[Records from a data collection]
• • • •
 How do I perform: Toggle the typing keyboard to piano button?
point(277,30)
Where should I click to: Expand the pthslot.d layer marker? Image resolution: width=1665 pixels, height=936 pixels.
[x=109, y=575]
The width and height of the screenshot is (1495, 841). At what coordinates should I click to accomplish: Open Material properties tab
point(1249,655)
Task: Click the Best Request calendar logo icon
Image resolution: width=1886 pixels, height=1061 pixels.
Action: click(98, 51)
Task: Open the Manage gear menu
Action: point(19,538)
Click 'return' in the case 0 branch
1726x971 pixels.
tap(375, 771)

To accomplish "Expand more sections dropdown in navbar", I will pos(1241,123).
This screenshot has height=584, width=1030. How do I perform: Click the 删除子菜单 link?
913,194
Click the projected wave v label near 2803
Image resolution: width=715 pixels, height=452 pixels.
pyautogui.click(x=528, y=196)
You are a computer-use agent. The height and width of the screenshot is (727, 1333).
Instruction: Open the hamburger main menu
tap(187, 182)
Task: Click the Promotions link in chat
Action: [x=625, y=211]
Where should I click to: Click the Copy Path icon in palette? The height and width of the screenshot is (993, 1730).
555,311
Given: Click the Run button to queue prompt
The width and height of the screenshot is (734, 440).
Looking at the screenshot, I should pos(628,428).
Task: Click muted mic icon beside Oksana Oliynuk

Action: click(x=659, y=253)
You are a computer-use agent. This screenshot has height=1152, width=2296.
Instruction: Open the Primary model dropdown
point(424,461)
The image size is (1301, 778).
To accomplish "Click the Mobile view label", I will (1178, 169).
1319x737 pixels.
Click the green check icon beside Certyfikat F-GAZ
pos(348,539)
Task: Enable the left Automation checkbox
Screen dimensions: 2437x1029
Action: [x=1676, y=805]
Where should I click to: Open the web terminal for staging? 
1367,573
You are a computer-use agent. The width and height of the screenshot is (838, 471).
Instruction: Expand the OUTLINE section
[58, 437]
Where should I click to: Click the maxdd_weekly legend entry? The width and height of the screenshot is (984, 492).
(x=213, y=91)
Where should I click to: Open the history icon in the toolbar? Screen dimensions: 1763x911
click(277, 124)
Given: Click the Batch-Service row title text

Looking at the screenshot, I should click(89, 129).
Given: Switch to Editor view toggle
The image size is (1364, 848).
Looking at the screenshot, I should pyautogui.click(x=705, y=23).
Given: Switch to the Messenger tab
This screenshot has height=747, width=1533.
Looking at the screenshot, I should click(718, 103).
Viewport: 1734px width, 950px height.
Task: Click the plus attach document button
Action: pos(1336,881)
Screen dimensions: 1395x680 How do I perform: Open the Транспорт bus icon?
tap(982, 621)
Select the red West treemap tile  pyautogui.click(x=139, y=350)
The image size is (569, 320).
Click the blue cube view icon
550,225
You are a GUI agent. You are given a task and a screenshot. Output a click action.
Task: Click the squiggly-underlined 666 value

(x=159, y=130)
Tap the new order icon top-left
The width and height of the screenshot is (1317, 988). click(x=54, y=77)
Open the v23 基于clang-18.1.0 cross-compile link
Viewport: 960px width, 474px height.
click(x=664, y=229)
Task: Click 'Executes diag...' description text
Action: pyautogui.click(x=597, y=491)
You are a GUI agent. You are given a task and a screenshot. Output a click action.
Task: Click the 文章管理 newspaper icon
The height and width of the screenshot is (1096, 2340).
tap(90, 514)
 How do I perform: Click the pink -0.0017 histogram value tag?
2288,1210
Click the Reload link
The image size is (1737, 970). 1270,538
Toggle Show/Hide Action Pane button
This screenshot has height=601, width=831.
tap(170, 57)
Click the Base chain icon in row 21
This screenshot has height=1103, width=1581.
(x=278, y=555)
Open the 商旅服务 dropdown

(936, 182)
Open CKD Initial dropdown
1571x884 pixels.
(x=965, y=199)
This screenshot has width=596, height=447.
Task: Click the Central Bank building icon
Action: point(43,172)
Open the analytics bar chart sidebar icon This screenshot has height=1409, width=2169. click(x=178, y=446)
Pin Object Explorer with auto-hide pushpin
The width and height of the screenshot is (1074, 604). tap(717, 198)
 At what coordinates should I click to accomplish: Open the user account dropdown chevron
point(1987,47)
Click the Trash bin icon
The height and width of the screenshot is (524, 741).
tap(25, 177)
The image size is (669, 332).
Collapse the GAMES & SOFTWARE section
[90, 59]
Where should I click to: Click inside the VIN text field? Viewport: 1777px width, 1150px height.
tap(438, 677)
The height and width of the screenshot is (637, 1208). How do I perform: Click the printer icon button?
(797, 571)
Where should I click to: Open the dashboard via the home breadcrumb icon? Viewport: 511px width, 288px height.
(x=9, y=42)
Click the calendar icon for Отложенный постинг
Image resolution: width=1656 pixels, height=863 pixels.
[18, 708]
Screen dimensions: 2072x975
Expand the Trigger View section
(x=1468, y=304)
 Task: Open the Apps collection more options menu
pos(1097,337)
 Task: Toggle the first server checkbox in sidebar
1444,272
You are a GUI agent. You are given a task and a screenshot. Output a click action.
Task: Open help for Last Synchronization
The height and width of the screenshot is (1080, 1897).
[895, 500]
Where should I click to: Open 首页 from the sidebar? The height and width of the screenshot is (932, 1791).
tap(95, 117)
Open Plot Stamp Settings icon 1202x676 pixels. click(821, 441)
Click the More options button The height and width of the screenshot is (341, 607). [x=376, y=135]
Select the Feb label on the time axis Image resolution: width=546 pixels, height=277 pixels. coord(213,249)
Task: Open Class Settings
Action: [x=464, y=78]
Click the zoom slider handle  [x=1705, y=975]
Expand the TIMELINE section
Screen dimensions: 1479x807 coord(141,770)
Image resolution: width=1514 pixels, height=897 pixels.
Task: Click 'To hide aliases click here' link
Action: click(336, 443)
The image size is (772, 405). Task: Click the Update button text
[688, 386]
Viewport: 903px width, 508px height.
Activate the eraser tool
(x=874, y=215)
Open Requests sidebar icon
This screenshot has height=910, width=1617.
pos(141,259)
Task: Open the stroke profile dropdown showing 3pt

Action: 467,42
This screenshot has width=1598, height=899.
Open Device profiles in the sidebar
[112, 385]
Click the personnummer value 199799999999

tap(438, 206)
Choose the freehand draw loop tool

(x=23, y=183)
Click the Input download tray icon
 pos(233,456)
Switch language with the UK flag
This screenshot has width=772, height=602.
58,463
• • • •
WORK INSTRUCTION
Each line of the records must be reproduced exactly.

EXPECTED ANSWER
 How do I perform: Toggle the typing keyboard to piano button?
point(277,30)
Where should I click to: Expand the pthslot.d layer marker? Image resolution: width=1665 pixels, height=936 pixels.
[x=109, y=575]
The width and height of the screenshot is (1495, 841). At what coordinates should I click to accomplish: Open Material properties tab
point(1249,655)
Task: Click the Best Request calendar logo icon
Image resolution: width=1886 pixels, height=1061 pixels.
Action: click(98, 51)
Task: Open the Manage gear menu
Action: point(19,538)
Click 'return' in the case 0 branch
1726x971 pixels.
tap(375, 771)

To accomplish "Expand more sections dropdown in navbar", I will pos(1241,123).
This screenshot has height=584, width=1030. How do I perform: Click the 删除子菜单 link?
913,194
Click the projected wave v label near 2803
Image resolution: width=715 pixels, height=452 pixels.
pyautogui.click(x=528, y=196)
You are a computer-use agent. The height and width of the screenshot is (727, 1333).
Instruction: Open the hamburger main menu
tap(187, 182)
Task: Click the Promotions link in chat
Action: [x=625, y=211]
Where should I click to: Click the Copy Path icon in palette? The height and width of the screenshot is (993, 1730).
555,311
Given: Click the Run button to queue prompt
The width and height of the screenshot is (734, 440).
Looking at the screenshot, I should pos(628,428).
Task: Click muted mic icon beside Oksana Oliynuk

Action: click(x=659, y=253)
You are a computer-use agent. This screenshot has height=1152, width=2296.
Instruction: Open the Primary model dropdown
point(424,461)
The image size is (1301, 778).
To accomplish "Click the Mobile view label", I will (1178, 169).
1319x737 pixels.
Click the green check icon beside Certyfikat F-GAZ
pos(348,539)
Task: Enable the left Automation checkbox
Screen dimensions: 2437x1029
Action: [x=1676, y=805]
Where should I click to: Open the web terminal for staging? 
1367,573
You are a computer-use agent. The width and height of the screenshot is (838, 471).
Instruction: Expand the OUTLINE section
[58, 437]
Where should I click to: Click the maxdd_weekly legend entry? The width and height of the screenshot is (984, 492).
(x=213, y=91)
Where should I click to: Open the history icon in the toolbar? Screen dimensions: 1763x911
click(277, 124)
Given: Click the Batch-Service row title text

Looking at the screenshot, I should click(89, 129).
Given: Switch to Editor view toggle
The image size is (1364, 848).
Looking at the screenshot, I should pyautogui.click(x=705, y=23).
Given: Switch to the Messenger tab
This screenshot has height=747, width=1533.
Looking at the screenshot, I should click(718, 103).
Viewport: 1734px width, 950px height.
Task: Click the plus attach document button
Action: pos(1336,881)
Screen dimensions: 1395x680 How do I perform: Open the Транспорт bus icon?
tap(982, 621)
Select the red West treemap tile  pyautogui.click(x=139, y=350)
The image size is (569, 320).
Click the blue cube view icon
550,225
You are a GUI agent. You are given a task and a screenshot. Output a click action.
Task: Click the squiggly-underlined 666 value

(x=159, y=130)
Tap the new order icon top-left
The width and height of the screenshot is (1317, 988). click(x=54, y=77)
Open the v23 基于clang-18.1.0 cross-compile link
Viewport: 960px width, 474px height.
click(x=664, y=229)
Task: Click 'Executes diag...' description text
Action: pyautogui.click(x=597, y=491)
You are a GUI agent. You are given a task and a screenshot. Output a click action.
Task: Click the 文章管理 newspaper icon
The height and width of the screenshot is (1096, 2340).
tap(90, 514)
 How do I perform: Click the pink -0.0017 histogram value tag?
2288,1210
Click the Reload link
The image size is (1737, 970). 1270,538
Toggle Show/Hide Action Pane button
This screenshot has height=601, width=831.
tap(170, 57)
Click the Base chain icon in row 21
This screenshot has height=1103, width=1581.
(x=278, y=555)
Open the 商旅服务 dropdown

(936, 182)
Open CKD Initial dropdown
1571x884 pixels.
(x=965, y=199)
This screenshot has width=596, height=447.
Task: Click the Central Bank building icon
Action: point(43,172)
Open the analytics bar chart sidebar icon This screenshot has height=1409, width=2169. click(x=178, y=446)
Pin Object Explorer with auto-hide pushpin
The width and height of the screenshot is (1074, 604). tap(717, 198)
 At what coordinates should I click to accomplish: Open the user account dropdown chevron
point(1987,47)
Click the Trash bin icon
The height and width of the screenshot is (524, 741).
tap(25, 177)
The image size is (669, 332).
Collapse the GAMES & SOFTWARE section
[90, 59]
Where should I click to: Click inside the VIN text field? Viewport: 1777px width, 1150px height.
tap(438, 677)
The height and width of the screenshot is (637, 1208). How do I perform: Click the printer icon button?
(797, 571)
Where should I click to: Open the dashboard via the home breadcrumb icon? Viewport: 511px width, 288px height.
(x=9, y=42)
Click the calendar icon for Отложенный постинг
Image resolution: width=1656 pixels, height=863 pixels.
[18, 708]
Screen dimensions: 2072x975
Expand the Trigger View section
(x=1468, y=304)
 Task: Open the Apps collection more options menu
pos(1097,337)
 Task: Toggle the first server checkbox in sidebar
1444,272
You are a GUI agent. You are given a task and a screenshot. Output a click action.
Task: Open help for Last Synchronization
The height and width of the screenshot is (1080, 1897).
[895, 500]
Where should I click to: Open 首页 from the sidebar? The height and width of the screenshot is (932, 1791).
tap(95, 117)
Open Plot Stamp Settings icon 1202x676 pixels. click(821, 441)
Click the More options button The height and width of the screenshot is (341, 607). [x=376, y=135]
Select the Feb label on the time axis Image resolution: width=546 pixels, height=277 pixels. coord(213,249)
Task: Open Class Settings
Action: [x=464, y=78]
Click the zoom slider handle  [x=1705, y=975]
Expand the TIMELINE section
Screen dimensions: 1479x807 coord(141,770)
Image resolution: width=1514 pixels, height=897 pixels.
Task: Click 'To hide aliases click here' link
Action: click(336, 443)
The image size is (772, 405). Task: Click the Update button text
[688, 386]
Viewport: 903px width, 508px height.
Activate the eraser tool
(x=874, y=215)
Open Requests sidebar icon
This screenshot has height=910, width=1617.
pos(141,259)
Task: Open the stroke profile dropdown showing 3pt

Action: 467,42
This screenshot has width=1598, height=899.
Open Device profiles in the sidebar
[112, 385]
Click the personnummer value 199799999999

tap(438, 206)
Choose the freehand draw loop tool

(x=23, y=183)
Click the Input download tray icon
 pos(233,456)
Switch language with the UK flag
This screenshot has width=772, height=602.
58,463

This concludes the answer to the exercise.